**Your tasks**
a. Print the stretch from "I went with" through "say 20 minutes)." in the backup pricing thread below, with no changes.
b. Continue the forum thread on backup and snapshot pricing below, picking up after its last sentence.

**Page**

______________________________

# Feedback on prices for backups/snapshots



## Francisco (Sep 1, 2013)

Hello everyone,

We're currently working on adding snapshots & automated backup options to stallion.

For backups we're looking to offering keep 2 weeks of rotating snapshots as backups for each user that buys on.

Users will also be able to take snapshots at any point and reinstall their VM's from either (be it KVM or OpenVZ).

For now we won't offer backups on storage plans as we'd have to charge too much to make that viable.

For all the other plans we're wanting some feedback from everyone so we can move forward. We felt doing a "% of plan cost"

way as the best route for it. The cost isn't that high this way yet we will break even over time.

Please select what you think is a reasonable price for such an option.

Francisco


----------



## Francisco (Sep 1, 2013)

That opening line is so bad.

I need to stop changing my mind on sentence construction mid way.

Francisco


----------



## wlanboy (Sep 1, 2013)

15% is fine.

So for a 5$ per month service I have to pay 5.75$ per month to have this service with snapshots.

A good feature for everyone wanting to test something like upgrades.


----------



## drmike (Sep 1, 2013)

I went with 20%.

I am all for actually useful ala carte pricing for addons/features.  Other useful features like the DDoS filtering are over half of the the $5.95 monthly on the medium sized 512MB plan.  That uptick I still think is downright cheap regardless of comparison to the base price.

My installations aren't really complicated these days and for the most part, I have them documented for reinstallations.  Down to < 1 hours from based OS install to fully rebuilt (goal is to get things automated and down to say 20 minutes).

20%+ surcharge with buy-in option for those that need/want the backups, that's the good win for everyone.


----------



## thecgmguy (Sep 1, 2013)

You mentioned automated... any details on that?  If it's fully automated and I have the option of scheduling when the backups take place, I think 20% is totally reasonable.

On the flip side, if this were completely manual then I'd vote for 10%.


----------



## Francisco (Sep 1, 2013)

thecgmguy said:


> You mentioned automated... any details on that?  If it's fully automated and I have the option of scheduling when the backups take place, I think 20% is totally reasonable.
> 
> On the flip side, if this were completely manual then I'd vote for 10%.


15% is sounding pretty OK.

Originally it was going to be 'all backups fire at this time', but it wouldn't be very hard to allow users to change what time of the day backups fire. Give them a 1 week view, let them set their start times and it'll automatically fire.

______________________________

**Provided data**
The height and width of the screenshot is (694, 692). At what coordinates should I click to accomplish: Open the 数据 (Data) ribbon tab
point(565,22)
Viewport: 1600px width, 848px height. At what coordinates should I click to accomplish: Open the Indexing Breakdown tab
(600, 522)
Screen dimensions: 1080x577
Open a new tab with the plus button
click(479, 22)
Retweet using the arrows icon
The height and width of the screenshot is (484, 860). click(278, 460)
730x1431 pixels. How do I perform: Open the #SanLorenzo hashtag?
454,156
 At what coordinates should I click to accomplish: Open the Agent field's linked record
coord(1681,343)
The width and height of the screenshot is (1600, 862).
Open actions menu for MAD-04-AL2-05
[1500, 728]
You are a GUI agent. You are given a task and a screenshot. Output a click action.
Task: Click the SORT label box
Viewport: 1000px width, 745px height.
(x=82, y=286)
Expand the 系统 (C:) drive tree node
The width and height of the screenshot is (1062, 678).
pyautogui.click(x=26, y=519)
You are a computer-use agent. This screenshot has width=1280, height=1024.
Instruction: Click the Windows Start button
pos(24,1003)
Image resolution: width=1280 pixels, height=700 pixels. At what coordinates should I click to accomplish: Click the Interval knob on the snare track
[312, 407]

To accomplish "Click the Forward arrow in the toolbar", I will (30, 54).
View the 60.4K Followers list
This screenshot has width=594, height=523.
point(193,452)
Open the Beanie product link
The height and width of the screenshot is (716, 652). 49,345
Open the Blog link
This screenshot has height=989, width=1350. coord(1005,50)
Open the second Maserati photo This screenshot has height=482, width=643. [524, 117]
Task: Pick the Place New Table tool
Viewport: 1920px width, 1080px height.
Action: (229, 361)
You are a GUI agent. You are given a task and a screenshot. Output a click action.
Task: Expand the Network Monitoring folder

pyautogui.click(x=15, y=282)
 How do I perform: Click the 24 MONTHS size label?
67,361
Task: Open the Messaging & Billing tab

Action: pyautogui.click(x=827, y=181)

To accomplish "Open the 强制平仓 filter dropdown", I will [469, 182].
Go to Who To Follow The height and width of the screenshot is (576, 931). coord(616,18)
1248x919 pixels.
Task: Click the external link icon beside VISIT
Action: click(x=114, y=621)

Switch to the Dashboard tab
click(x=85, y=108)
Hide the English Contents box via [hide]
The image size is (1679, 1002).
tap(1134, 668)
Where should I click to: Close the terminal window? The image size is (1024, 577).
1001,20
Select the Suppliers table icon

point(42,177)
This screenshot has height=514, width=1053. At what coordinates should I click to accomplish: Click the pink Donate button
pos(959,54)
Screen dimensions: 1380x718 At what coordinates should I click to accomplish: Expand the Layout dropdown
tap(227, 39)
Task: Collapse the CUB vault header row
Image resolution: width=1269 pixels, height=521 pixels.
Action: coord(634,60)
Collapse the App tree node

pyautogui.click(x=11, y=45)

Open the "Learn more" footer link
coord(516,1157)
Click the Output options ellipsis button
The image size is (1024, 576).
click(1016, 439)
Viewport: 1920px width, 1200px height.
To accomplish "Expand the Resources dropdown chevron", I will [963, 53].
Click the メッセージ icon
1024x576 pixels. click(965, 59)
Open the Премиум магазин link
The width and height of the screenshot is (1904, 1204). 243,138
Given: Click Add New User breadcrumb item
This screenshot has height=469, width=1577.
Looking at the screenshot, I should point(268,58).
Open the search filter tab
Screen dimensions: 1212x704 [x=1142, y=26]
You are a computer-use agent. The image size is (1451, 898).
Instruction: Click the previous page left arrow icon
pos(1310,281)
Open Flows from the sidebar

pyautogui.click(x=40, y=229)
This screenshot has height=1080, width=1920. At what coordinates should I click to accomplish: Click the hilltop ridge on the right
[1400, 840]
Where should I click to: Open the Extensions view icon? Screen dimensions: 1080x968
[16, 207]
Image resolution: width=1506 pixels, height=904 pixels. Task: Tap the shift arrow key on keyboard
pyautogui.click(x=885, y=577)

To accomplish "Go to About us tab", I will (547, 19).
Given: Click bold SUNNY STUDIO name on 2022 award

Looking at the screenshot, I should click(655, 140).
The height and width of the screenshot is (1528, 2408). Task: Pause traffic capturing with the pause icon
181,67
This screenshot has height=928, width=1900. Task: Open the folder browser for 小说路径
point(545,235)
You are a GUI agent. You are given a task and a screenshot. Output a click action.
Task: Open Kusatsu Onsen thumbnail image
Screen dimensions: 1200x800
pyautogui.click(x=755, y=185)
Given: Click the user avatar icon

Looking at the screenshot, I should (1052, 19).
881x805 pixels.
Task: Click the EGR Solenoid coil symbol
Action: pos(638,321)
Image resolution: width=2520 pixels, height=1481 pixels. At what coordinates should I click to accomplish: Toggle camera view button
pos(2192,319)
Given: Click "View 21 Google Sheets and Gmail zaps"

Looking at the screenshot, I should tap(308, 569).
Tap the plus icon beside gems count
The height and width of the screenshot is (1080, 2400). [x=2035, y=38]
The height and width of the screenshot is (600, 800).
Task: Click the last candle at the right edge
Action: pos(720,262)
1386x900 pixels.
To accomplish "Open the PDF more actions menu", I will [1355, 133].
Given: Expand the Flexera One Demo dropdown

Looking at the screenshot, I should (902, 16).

______________________________

**Results of the exercise**
a.
I went with 20%.

I am all for actually useful ala carte pricing for addons/features.  Other useful features like the DDoS filtering are over half of the the $5.95 monthly on the medium sized 512MB plan.  That uptick I still think is downright cheap regardless of comparison to the base price.

My installations aren't really complicated these days and for the most part, I have them documented for reinstallations.  Down to < 1 hours from based OS install to fully rebuilt (goal is to get things automated and down to say 20 minutes).

b.
Backups are automated and snapshots are "on demand" as you see fit. Snapshots would be good for people that want to test how an upgrade goes, etc.

Snapshots would also be pooled, meaning you can restore a snapshot to any VM you like (assuming it's the same plan on KVM).

Francisco


----------



## Ruchirablog (Sep 1, 2013)

20% or maybe even 25% is completely fine for me as I used to pay $5 a month for Linode backups. I still have a 1 Linode (previously I had 4) that I use to host very important data because of the backups feature. Its not that I rely on them but having 1 click backup and pooled restores is very important to quickly recover from failures. 

Nice Job as always Fran. I already have 2 BuyVMs but I will purchase more when you add backups feature  And dont forget about integrating DNS to the Stallion 2


----------



## bluebit (Sep 1, 2013)

wlanboy said:


> 15% is fine.
> 
> So for a 5$ per month service I have to pay 5.75$ per month to have this service with snapshots.
> 
> A good feature for everyone wanting to test something like upgrades.


Based on this, 15% is fine with me. I'd like the ability to backup an instance before applying upgrades or significant changes in case something "goes wrong", but it would also be nice to download a specific backup as well.


----------



## johnlth93 (Sep 1, 2013)

I voted for 15% though it is optional right? I believe it is since you said it's an option.

I am not going to opt for backup as i don't really need it for my usage.


----------



## Francisco (Sep 1, 2013)

johnlth93 said:


> I voted for 15% though it is optional right? I believe it is since you said it's an option.
> 
> I am not going to opt for backup as i don't really need it for my usage.


They're entirely opt-in 

Francisco


----------



## Oxide (Sep 1, 2013)

15% sounds fair


----------



## peterw (Sep 2, 2013)

Francisco said:


> Snapshots would also be pooled, meaning you can restore a snapshot to any VM you like.


Cool feature. Worth the money.


----------



## Francisco (Sep 2, 2013)

So one fun thing I'm plotting for this system is the ability to mount a read-only backup/snapshot into your running VM. This will only be supported in KVM for now until I can come up with a really clever way of doing it on OVZ. I may end up providing a file browser of sorts to allow them to browse a backup and just hitting 'restore'.

Example of how it'd work.

- User dinking around and nukes something they really shouldn't have --- ffuuuuuuu

- User logs into stallion and tells the system to mount an old backup [1]

- Stallion will attach the backup in question as a read-only filesystem (/dev/vdb, etc)

- User can then pull the file as they see fit

- User unmounts from their VM and can 'Unmount' from Stallion

1) Hopefully this should work all while the VPS is running.

The OpenVZ filebrower would be a 'later this year' thing where as the KVM stuff would be this month if I get my way.

Depending on what deals I can pull we'll see about also doing a weekly off-site pull (Thanks SonicVPS for bringing this up).

Francisco


----------



## drmike (Sep 2, 2013)

^--- that sounds most excellent.

Being able to mount the backup and poke through it is great idea.


----------



## keltorsori (Sep 4, 2013)

I would happily pay 25% or more for automated, versioned backups. It's been the only thing keeping me from moving my other services over to BuyVM.

Keep up the awesomeness.


----------



## Francisco (Sep 4, 2013)

keltorsori said:


> I would happily pay 25% or more for automated, versioned backups. It's been the only thing keeping me from moving my other services over to BuyVM.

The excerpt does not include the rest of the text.